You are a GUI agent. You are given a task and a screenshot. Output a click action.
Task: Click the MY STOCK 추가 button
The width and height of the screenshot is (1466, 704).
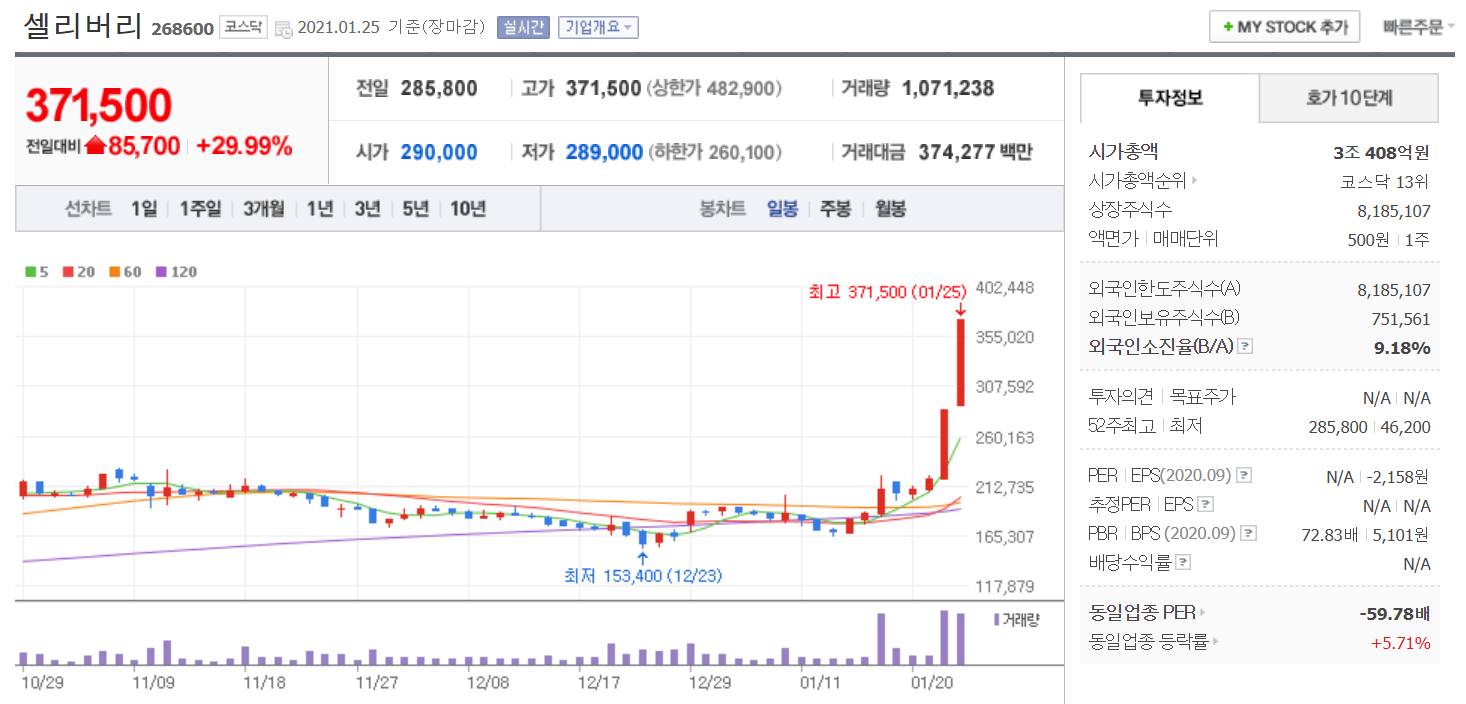[x=1284, y=27]
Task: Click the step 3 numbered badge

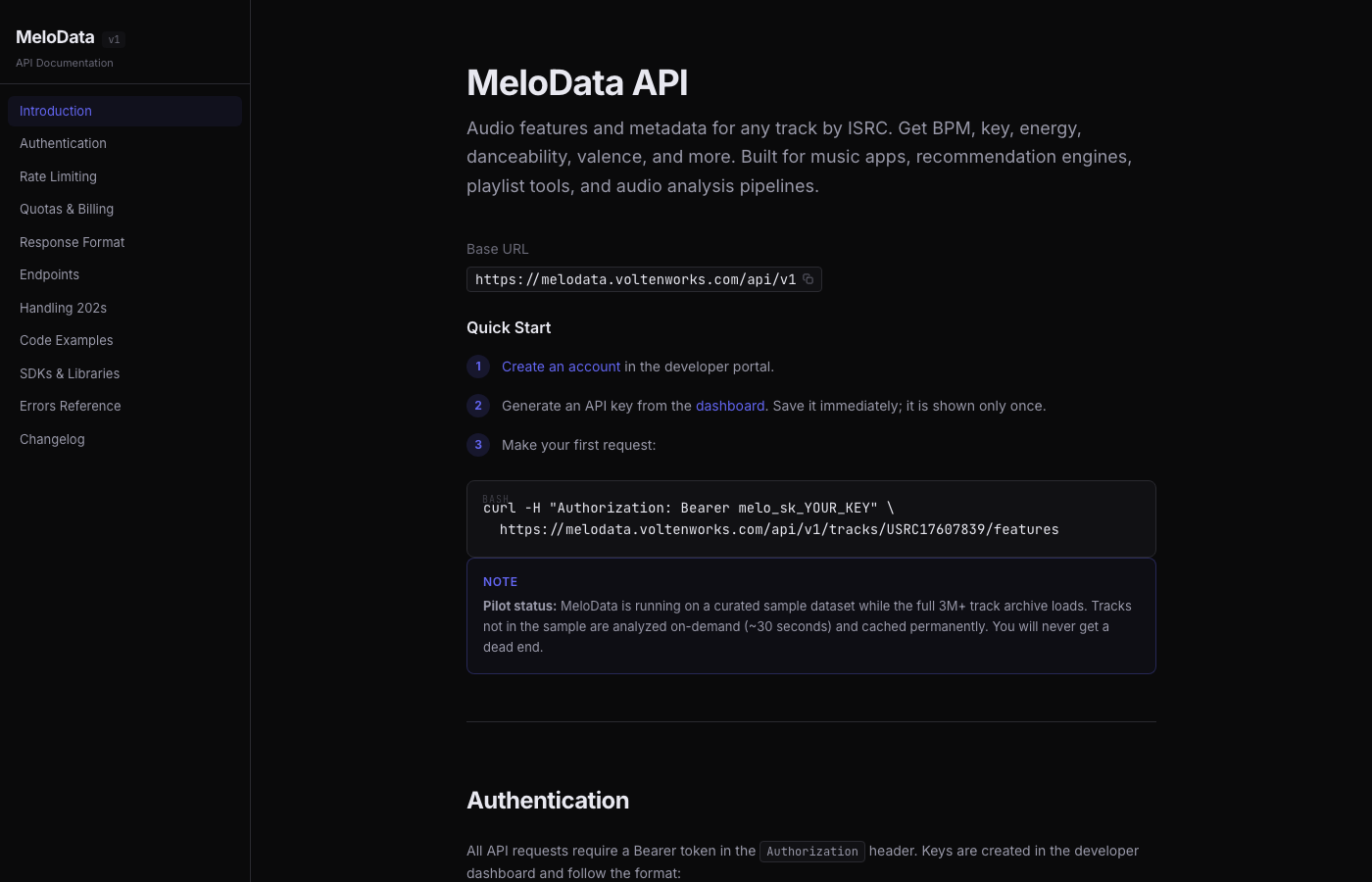Action: 477,445
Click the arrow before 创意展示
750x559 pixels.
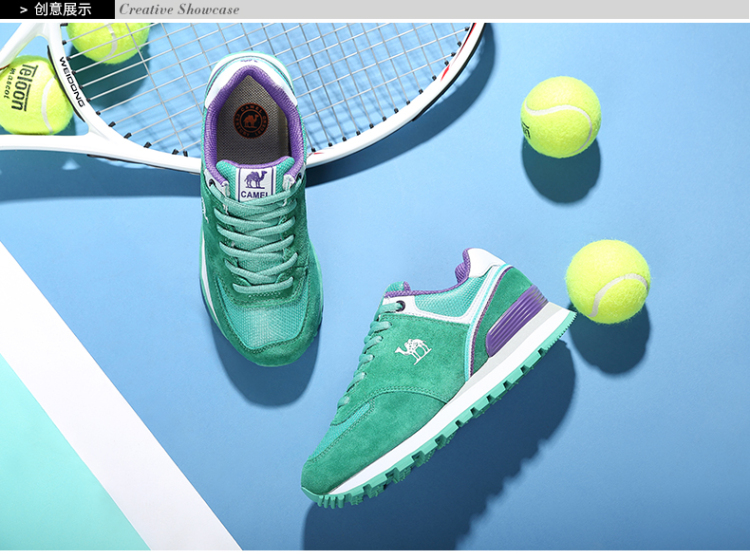24,10
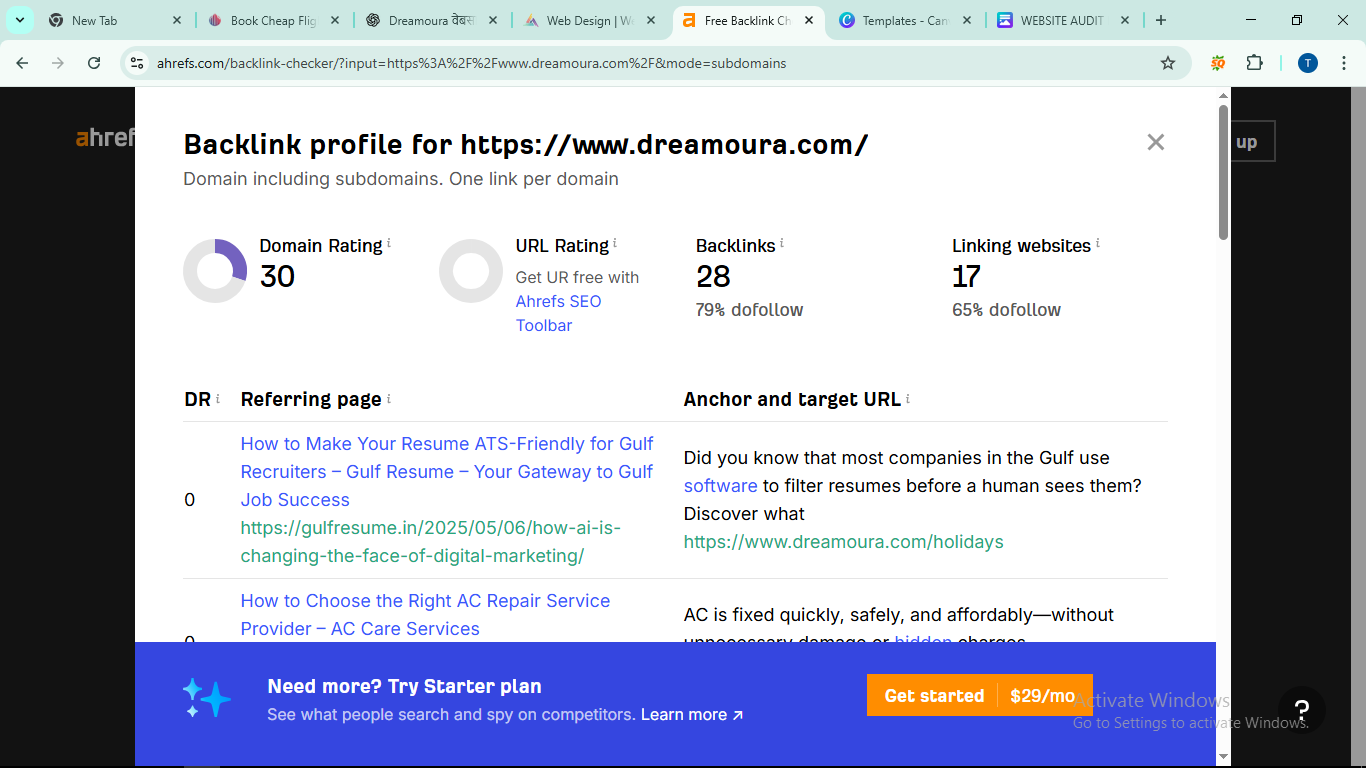Close the backlink profile dialog
The width and height of the screenshot is (1366, 768).
1155,142
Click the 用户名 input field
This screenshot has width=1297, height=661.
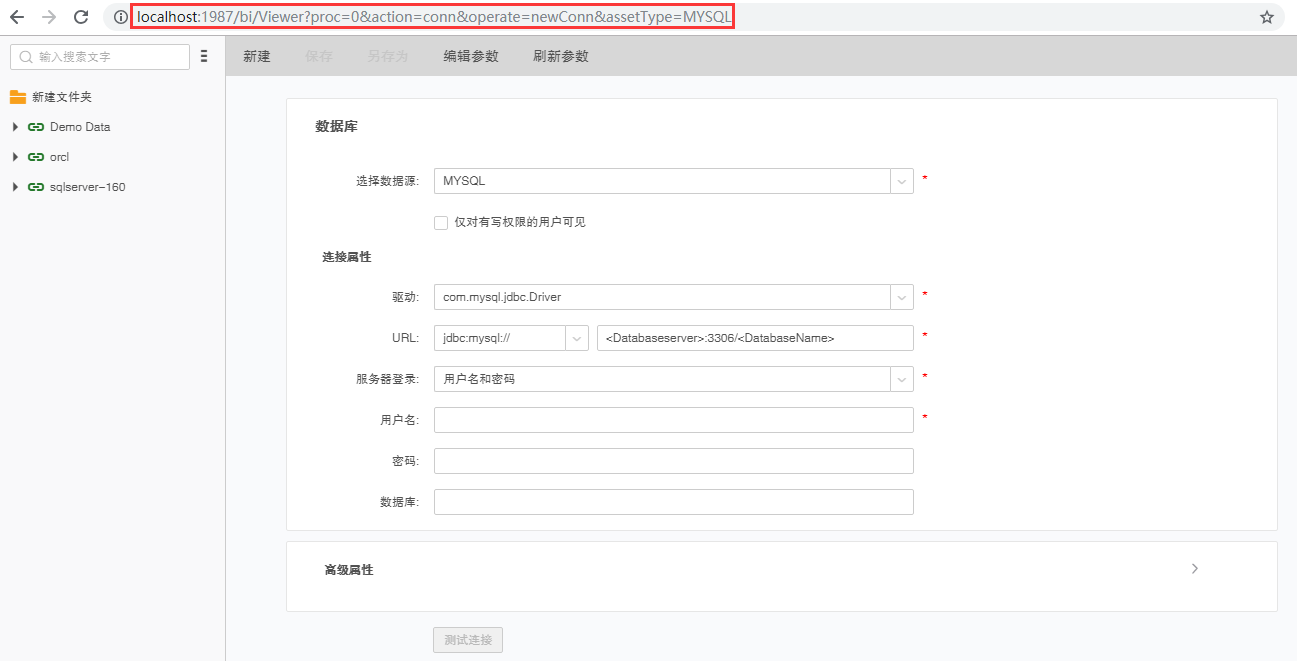coord(673,420)
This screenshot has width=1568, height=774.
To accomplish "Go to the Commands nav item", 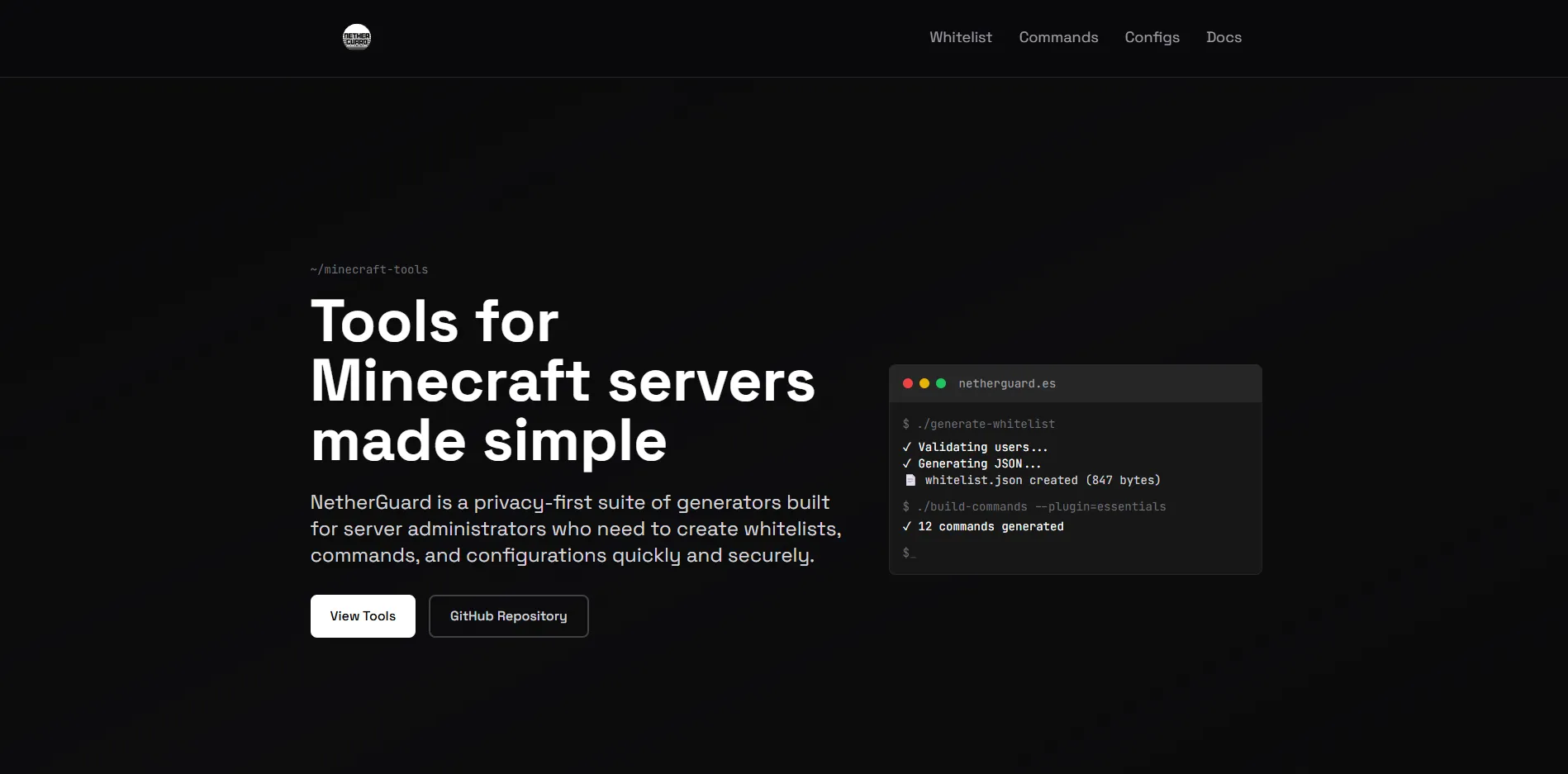I will [x=1058, y=37].
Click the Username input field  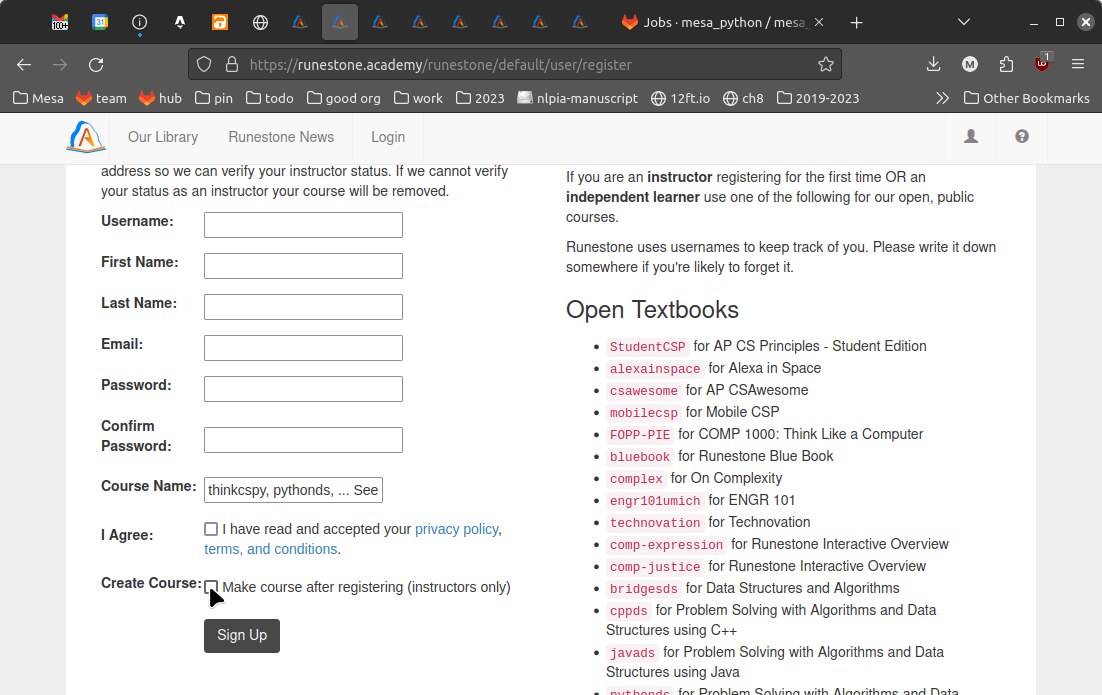[303, 225]
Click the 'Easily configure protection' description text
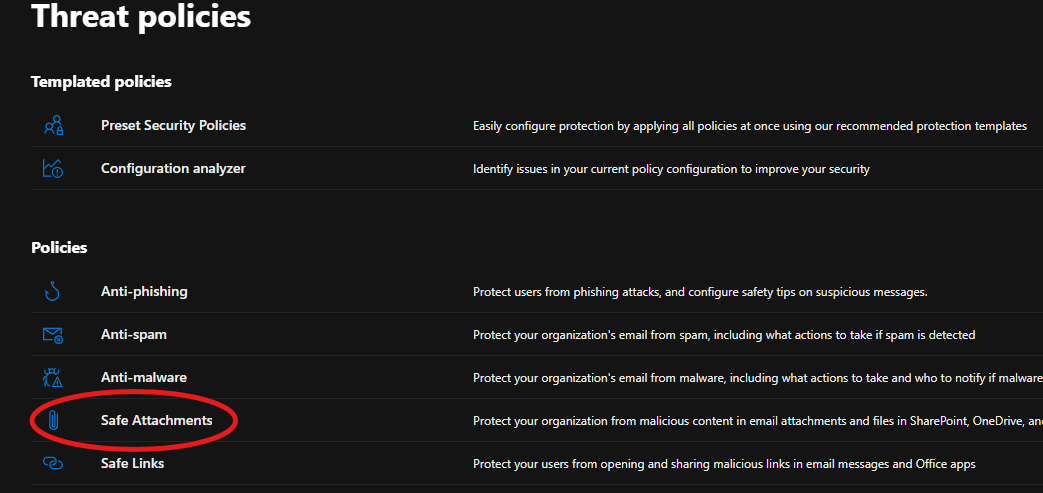 pos(749,126)
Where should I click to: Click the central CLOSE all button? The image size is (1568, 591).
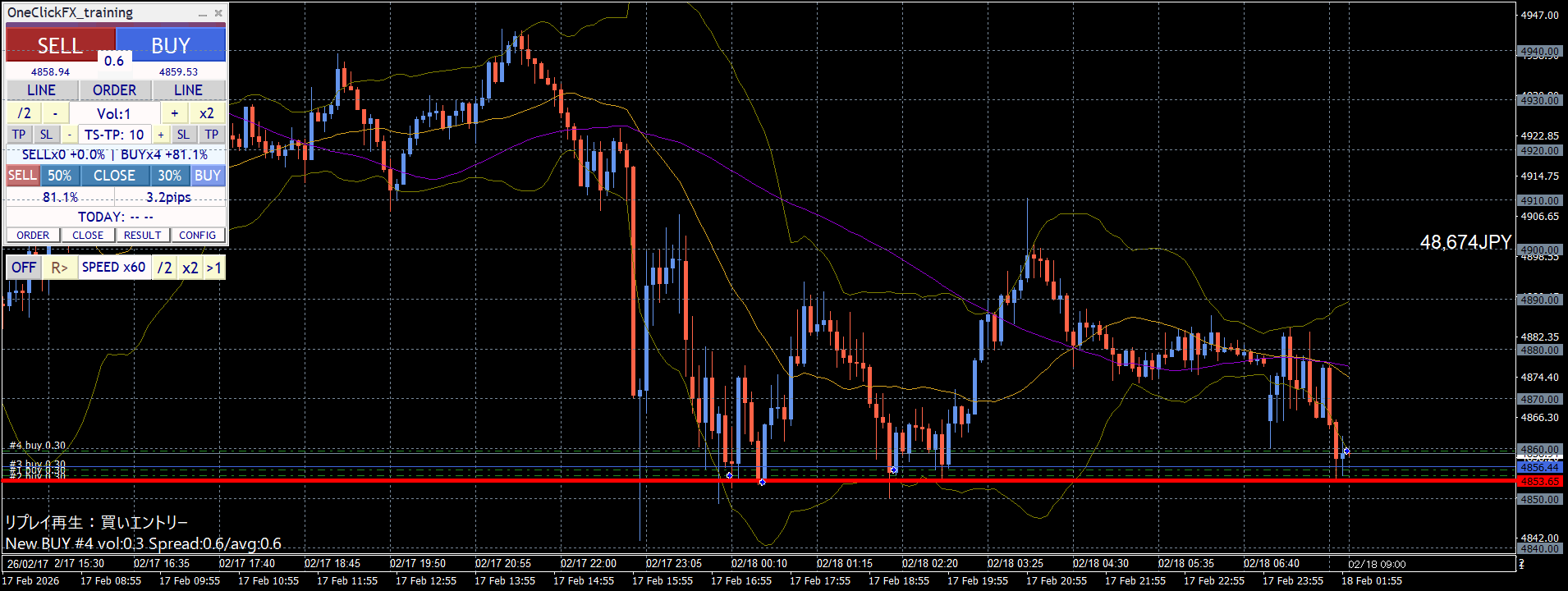tap(114, 176)
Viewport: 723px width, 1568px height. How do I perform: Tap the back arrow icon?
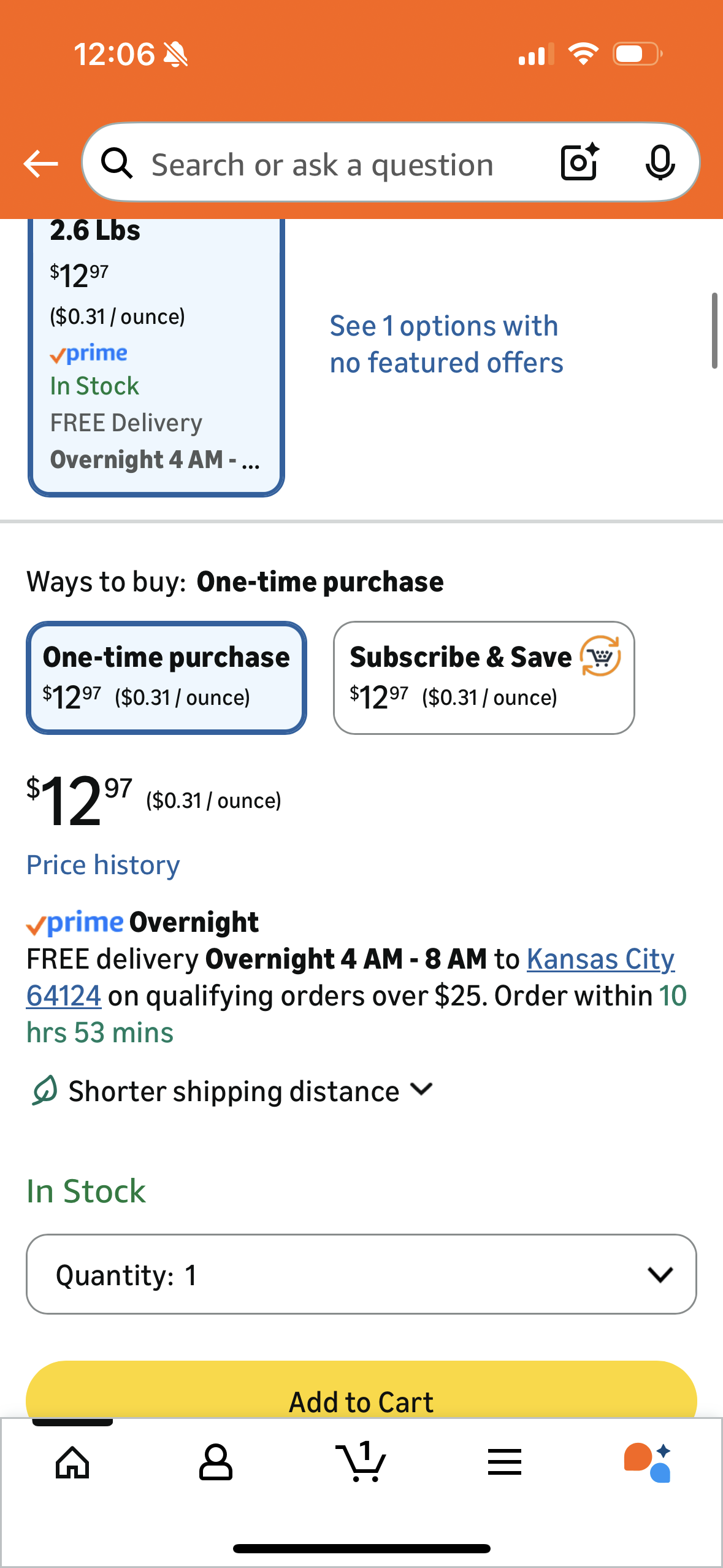(40, 164)
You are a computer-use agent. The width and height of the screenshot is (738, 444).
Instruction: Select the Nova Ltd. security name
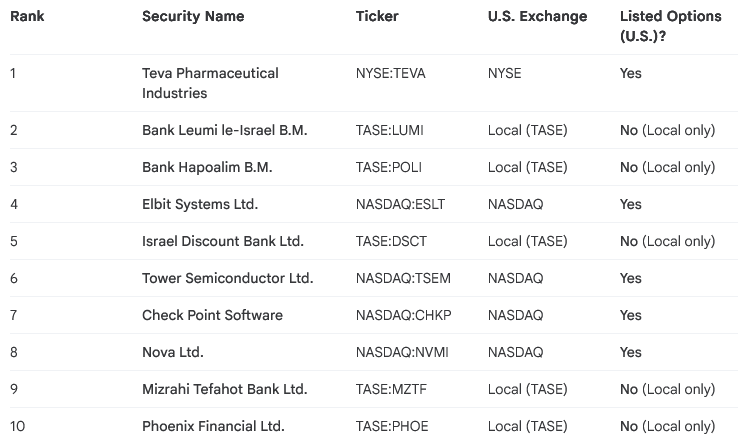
==*==
What the task requires » Without any pictures, please write out the lines from the one containing "You are a computer-use" through the final line of the data, exactly and inclusive of both ends.

Solution for this problem »
You are a computer-use agent. The width and height of the screenshot is (738, 444).
Instruction: Select the Nova Ltd. security name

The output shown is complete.